Robbie (Forum Supporter) said:

This is sort of a poll thread, but also looking for the reasoning behind your answers. The simple question is, would you finance a 'fun' car purchase? Fun can mean just about anything, if you consider your daily driver to be your fun car and lease it for example, or if you want to buy a 1969 superbird with a specialty loan, etc. 

So far, I have only financed one car in my life (and I've bought a lot of cars...). That one I bought for the purposes of business use, so really I've never financed a car except for maybe taking short term cash out of a heloc and paying it back in a few paychecks. 

What do you do and why?

Yes I would and yes I have. Two reasons behind my past decisions. 

1) The kids mom had little to no credit history and I wanted a fun car. Financed it her name, paid it off over a couple of years. It got her off on the right foot credit wise and I got a car I wanted. 

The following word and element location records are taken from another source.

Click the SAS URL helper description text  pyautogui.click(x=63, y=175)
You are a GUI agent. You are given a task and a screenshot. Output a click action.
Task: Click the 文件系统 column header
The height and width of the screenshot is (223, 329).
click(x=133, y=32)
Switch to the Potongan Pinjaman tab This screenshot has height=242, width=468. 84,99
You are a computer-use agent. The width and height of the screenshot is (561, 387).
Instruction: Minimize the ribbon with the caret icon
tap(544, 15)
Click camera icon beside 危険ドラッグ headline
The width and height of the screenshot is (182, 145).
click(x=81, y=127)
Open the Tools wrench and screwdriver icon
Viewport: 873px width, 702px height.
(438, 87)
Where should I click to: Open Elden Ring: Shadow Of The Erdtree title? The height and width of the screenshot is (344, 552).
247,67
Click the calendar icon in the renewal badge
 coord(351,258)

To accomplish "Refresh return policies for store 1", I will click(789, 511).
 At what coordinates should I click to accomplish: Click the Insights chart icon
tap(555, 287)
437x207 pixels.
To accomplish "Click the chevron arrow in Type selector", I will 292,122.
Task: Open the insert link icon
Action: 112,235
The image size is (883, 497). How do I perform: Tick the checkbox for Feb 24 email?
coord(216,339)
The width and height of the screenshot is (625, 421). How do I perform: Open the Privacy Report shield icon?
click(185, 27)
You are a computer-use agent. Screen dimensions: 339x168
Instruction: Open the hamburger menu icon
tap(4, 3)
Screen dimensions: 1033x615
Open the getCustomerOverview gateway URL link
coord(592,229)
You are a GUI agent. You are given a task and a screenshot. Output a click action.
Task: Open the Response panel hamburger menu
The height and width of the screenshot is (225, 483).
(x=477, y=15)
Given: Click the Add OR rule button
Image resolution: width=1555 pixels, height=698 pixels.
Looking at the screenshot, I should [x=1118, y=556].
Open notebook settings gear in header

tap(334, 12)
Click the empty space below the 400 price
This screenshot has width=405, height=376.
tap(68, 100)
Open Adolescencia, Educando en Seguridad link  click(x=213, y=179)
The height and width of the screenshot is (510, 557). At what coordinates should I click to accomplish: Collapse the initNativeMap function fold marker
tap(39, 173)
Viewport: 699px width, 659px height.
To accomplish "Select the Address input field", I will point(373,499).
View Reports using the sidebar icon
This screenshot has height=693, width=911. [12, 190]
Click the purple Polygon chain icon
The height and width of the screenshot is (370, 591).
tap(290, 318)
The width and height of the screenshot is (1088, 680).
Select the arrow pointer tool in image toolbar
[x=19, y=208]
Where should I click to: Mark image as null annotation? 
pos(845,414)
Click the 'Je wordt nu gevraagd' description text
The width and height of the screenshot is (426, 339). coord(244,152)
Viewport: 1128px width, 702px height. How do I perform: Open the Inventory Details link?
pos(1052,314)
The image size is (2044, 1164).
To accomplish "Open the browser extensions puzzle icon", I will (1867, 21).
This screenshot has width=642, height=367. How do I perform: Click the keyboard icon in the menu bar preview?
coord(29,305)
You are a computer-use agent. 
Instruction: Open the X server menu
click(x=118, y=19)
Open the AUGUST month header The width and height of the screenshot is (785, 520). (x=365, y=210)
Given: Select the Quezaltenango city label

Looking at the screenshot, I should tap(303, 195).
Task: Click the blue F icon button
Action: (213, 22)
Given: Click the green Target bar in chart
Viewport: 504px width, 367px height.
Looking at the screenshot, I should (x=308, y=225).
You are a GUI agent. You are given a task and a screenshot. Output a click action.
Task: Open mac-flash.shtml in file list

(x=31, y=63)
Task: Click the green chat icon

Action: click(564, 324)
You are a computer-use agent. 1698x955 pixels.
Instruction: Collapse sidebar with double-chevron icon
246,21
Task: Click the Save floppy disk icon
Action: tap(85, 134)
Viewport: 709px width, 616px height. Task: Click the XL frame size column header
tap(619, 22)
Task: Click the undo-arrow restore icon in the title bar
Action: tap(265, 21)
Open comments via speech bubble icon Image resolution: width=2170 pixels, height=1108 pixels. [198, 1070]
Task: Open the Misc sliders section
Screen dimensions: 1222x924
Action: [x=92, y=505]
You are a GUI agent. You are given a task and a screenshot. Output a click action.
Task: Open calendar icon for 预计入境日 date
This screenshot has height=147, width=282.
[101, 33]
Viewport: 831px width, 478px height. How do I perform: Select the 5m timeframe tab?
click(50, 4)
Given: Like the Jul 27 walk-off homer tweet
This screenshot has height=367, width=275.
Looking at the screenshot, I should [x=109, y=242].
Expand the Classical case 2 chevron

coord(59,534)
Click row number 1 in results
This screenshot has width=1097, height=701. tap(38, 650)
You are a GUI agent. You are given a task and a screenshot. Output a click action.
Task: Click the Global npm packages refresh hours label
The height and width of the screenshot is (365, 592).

2) Life is too short sometimes to sit around waiting. There are arguments of "if you dont have the cash don't buy it" and "you should play it safe and plan for a rainy day and retirement." 

- 2a) I almost lost my life in a bad car accident at a young age. berkeley saving for retirement, you never know when your time is going to come. Life each day as if it's your last and have fun. If you have kids or a significant other be smart about it and make sure you have contingency plans for them in life but I'm not waiting until I'm 60 to have fun. 

- 2b) I've lost too many friends at a young age to cancer, accidents, natural causes, etc. It's put life into even more perspective that waiting around to accomplish goals isn't always a great plan. I don't want to be on my deathbed saying "I wish I would have done x, y, z" I wanna say "I'm glad I did x, y, and z" 

 

Moral of the story - there's no shame in financing something fun if that's what your heart desires. Just make sure it's still within your means. 

 

AAZCD (Forum Supporter)
AAZCD (Forum Supporter) Dork
8/13/20 12:08 p.m.
...

- 2b) I've lost too many friends at a young age to cancer, accidents, natural causes, etc. It's put life into even more perspective that waiting around to accomplish goals isn't always a great plan. I don't want to be on my deathbed saying "I wish I would have done x, y, z" I wanna say "I'm glad I did x, y, and z"

Nearing 60 years I've seen a lot of death and felt a lot of pain. Still, I don't regret anything I've done. Regret is for the things left undone and words not said.